◆ Exercise: Can you return the lines below verbatim, leaving out the pictures?

-- Start Provided material --

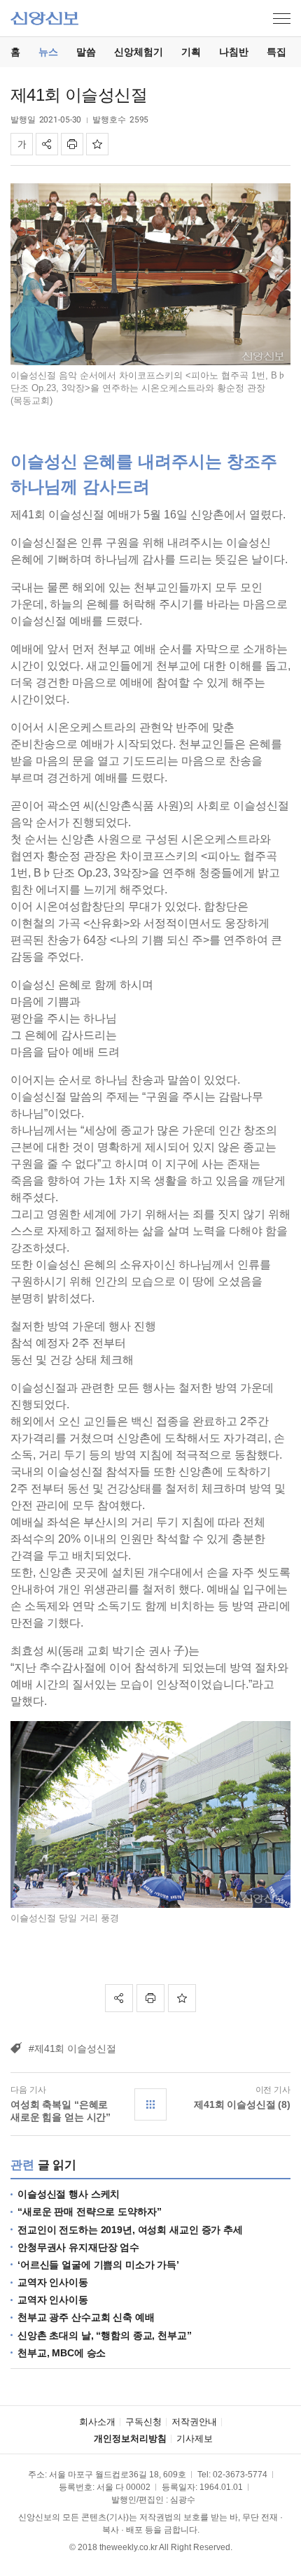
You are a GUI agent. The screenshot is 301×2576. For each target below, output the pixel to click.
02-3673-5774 (240, 2474)
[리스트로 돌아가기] (150, 2104)
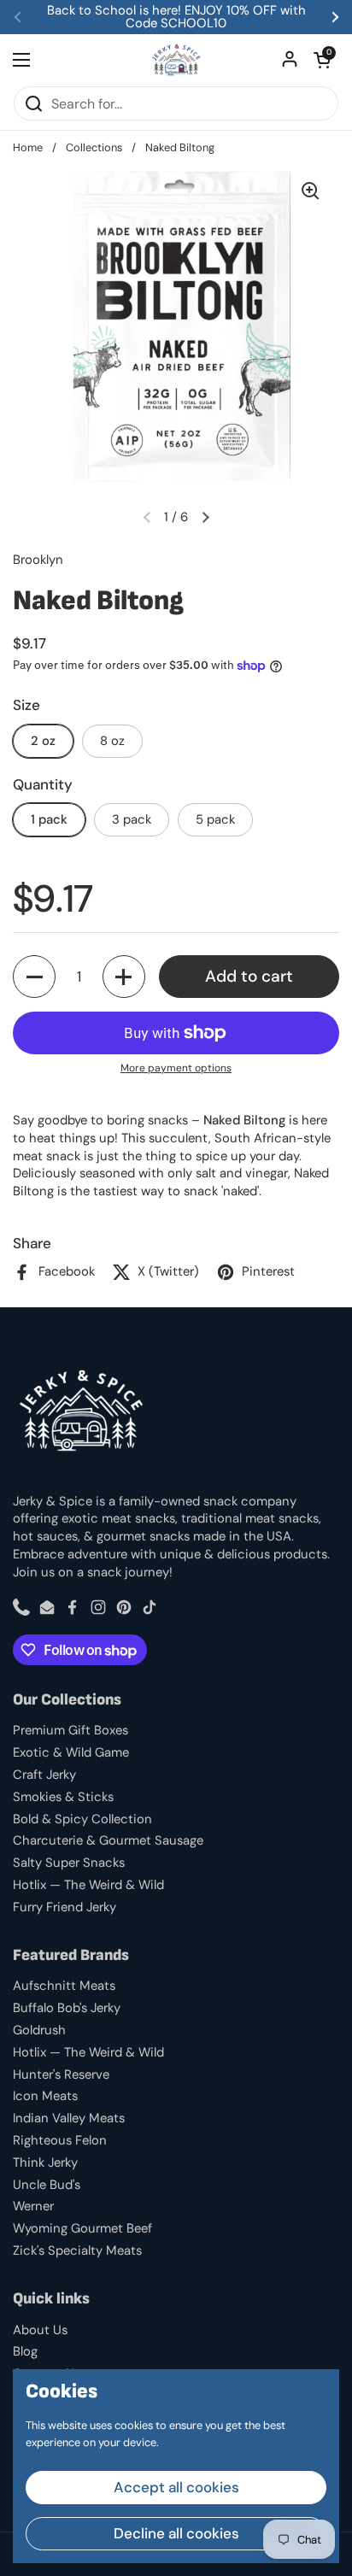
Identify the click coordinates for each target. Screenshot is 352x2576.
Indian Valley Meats (69, 2118)
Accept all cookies (176, 2487)
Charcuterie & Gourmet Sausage (108, 1840)
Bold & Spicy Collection (82, 1819)
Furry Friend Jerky (64, 1907)
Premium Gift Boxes (70, 1730)
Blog (25, 2351)
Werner (33, 2206)
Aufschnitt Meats (64, 1985)
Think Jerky (45, 2162)
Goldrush (39, 2030)
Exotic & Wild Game (71, 1752)
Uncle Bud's (46, 2184)
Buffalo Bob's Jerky (66, 2007)
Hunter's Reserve (61, 2074)
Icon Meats (45, 2095)
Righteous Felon (60, 2140)
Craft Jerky (44, 1774)
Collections (94, 147)
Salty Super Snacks (69, 1862)
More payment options (176, 1068)
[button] (322, 60)
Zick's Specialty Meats (77, 2250)
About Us (40, 2329)
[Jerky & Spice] (176, 60)
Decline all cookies (176, 2533)
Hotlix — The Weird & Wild (88, 1884)
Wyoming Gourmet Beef (82, 2228)
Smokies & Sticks (63, 1796)
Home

-- End Provided material --

◆ Worked answer:
You are a GUI agent. The screenshot is 301×2576. For each target below, output the pixel to click.
02-3673-5774 (240, 2474)
[리스트로 돌아가기] (150, 2104)
Identify the click coordinates for each target. Screenshot is 352x2576.
Indian Valley Meats (69, 2118)
Accept all cookies (176, 2487)
Charcuterie & Gourmet Sausage (108, 1840)
Bold & Spicy Collection (82, 1819)
Furry Friend Jerky (64, 1907)
Premium Gift Boxes (70, 1730)
Blog (25, 2351)
Werner (33, 2206)
Aufschnitt Meats (64, 1985)
Think Jerky (45, 2162)
Goldrush (39, 2030)
Exotic & Wild Game (71, 1752)
Uncle Bud's (46, 2184)
Buffalo Bob's Jerky (66, 2007)
Hunter's Reserve (61, 2074)
Icon Meats (45, 2095)
Righteous Felon (60, 2140)
Craft Jerky (44, 1774)
Collections (94, 147)
Salty Super Snacks (69, 1862)
More payment options (176, 1068)
[button] (322, 60)
Zick's Specialty Meats (77, 2250)
About Us (40, 2329)
[Jerky & Spice] (176, 60)
Decline all cookies (176, 2533)
Hotlix — The Weird & Wild (88, 1884)
Wyoming Gourmet Beef (82, 2228)
Smokies & Sticks (63, 1796)
Home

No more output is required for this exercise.